Field goal (basketball)
In basketball, a field goal is a basket scored on any shot or tap other than a free throw, worth two or three points depending on the distance of the attempt from the basket. Uncommonly, a field goal can be worth other values such as one point in FIBA 3x3 basketball competitions or four points in the BIG3 basketball league. "Field goal" is the official terminology used by the National Basketball Association (NBA) in their rule book, in their box scores and statistics, and in referees' rulings. The same term is also the official wording used by the National Collegiate Athletic Association (NCAA) and high school basketball.
One type of field goal is called a slam dunk. This occurs when a player jumps near the basket with possession of the ball, throwing the ball down through the basket while airborne.

━━━━━━━━

▸ WORK INSTRUCTIONS:
Reproduce word for word the part of the text on field goals in basketball from "In basketball, a" to "high school basketball.". The data that follows comes from a separate source, unrelated to the text on field goals.

▸ Item-finding data:
━━━━━━━━

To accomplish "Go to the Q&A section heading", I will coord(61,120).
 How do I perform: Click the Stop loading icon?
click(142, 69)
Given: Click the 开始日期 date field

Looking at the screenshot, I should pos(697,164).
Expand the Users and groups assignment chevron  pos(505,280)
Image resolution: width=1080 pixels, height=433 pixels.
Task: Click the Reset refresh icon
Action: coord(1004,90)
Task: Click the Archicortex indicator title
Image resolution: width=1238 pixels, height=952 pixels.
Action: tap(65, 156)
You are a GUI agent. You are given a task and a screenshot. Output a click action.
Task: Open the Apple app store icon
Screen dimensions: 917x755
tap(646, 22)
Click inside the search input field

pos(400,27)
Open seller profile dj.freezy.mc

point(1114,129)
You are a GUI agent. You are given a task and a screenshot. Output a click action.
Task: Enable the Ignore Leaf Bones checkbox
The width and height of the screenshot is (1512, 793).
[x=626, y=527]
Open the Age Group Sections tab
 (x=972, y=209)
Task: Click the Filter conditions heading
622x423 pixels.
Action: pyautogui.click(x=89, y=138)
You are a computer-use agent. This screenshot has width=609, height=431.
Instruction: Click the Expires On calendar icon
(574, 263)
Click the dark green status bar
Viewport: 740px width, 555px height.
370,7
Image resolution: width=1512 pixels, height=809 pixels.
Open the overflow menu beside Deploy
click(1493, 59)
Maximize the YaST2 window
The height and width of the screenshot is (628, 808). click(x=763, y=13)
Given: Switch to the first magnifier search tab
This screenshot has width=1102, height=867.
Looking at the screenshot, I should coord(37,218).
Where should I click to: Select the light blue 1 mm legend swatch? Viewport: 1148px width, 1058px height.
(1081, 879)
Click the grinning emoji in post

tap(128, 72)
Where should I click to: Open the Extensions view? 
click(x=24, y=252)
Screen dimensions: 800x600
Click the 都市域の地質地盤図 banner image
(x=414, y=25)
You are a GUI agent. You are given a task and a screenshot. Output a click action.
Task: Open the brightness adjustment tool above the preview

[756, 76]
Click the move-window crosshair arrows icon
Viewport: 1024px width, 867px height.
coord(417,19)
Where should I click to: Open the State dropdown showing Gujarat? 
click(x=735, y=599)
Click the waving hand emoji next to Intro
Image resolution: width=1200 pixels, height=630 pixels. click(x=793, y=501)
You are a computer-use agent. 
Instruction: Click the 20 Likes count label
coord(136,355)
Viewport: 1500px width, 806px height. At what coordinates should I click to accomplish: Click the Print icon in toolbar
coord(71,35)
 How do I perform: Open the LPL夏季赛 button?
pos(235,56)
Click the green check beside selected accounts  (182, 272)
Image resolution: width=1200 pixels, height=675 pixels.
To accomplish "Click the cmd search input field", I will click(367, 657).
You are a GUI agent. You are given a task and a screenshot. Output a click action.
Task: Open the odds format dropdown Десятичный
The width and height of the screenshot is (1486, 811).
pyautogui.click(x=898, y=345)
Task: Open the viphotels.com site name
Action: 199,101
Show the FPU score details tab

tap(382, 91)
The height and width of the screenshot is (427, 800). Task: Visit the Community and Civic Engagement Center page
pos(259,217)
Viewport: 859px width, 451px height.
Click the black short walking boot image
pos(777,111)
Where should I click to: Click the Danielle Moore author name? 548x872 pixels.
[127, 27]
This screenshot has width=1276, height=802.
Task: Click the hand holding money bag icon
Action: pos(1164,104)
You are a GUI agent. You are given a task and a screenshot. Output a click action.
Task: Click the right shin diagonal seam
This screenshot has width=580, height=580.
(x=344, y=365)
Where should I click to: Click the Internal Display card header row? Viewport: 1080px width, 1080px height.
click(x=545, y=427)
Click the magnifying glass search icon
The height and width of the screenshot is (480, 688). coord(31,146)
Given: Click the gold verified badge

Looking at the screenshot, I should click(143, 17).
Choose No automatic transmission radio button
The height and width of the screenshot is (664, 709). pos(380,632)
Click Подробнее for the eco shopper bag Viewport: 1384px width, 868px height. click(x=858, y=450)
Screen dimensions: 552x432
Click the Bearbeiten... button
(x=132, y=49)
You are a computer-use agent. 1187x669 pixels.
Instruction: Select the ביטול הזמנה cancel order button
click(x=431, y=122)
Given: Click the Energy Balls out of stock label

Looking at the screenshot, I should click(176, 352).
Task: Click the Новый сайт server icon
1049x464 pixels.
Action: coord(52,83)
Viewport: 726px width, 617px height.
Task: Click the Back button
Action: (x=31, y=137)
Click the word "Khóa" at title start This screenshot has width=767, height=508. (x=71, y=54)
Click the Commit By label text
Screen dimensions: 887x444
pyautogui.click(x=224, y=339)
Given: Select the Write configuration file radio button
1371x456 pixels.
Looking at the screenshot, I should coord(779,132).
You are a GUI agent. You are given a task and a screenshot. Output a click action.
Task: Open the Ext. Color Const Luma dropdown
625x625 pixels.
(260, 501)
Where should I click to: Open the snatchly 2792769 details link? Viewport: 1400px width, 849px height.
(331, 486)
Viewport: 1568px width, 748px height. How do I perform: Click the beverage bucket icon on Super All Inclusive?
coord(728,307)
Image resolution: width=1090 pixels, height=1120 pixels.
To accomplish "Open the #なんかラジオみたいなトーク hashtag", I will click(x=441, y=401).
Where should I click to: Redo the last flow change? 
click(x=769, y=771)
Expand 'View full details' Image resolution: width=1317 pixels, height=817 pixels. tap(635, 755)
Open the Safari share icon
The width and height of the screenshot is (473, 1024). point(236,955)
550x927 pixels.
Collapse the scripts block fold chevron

━━━━━━━━

▸ COMPLETE OUTPUT:
In basketball, a field goal is a basket scored on any shot or tap other than a free throw, worth two or three points depending on the distance of the attempt from the basket. Uncommonly, a field goal can be worth other values such as one point in FIBA 3x3 basketball competitions or four points in the BIG3 basketball league. "Field goal" is the official terminology used by the National Basketball Association (NBA) in their rule book, in their box scores and statistics, and in referees' rulings. The same term is also the official wording used by the National Collegiate Athletic Association (NCAA) and high school basketball.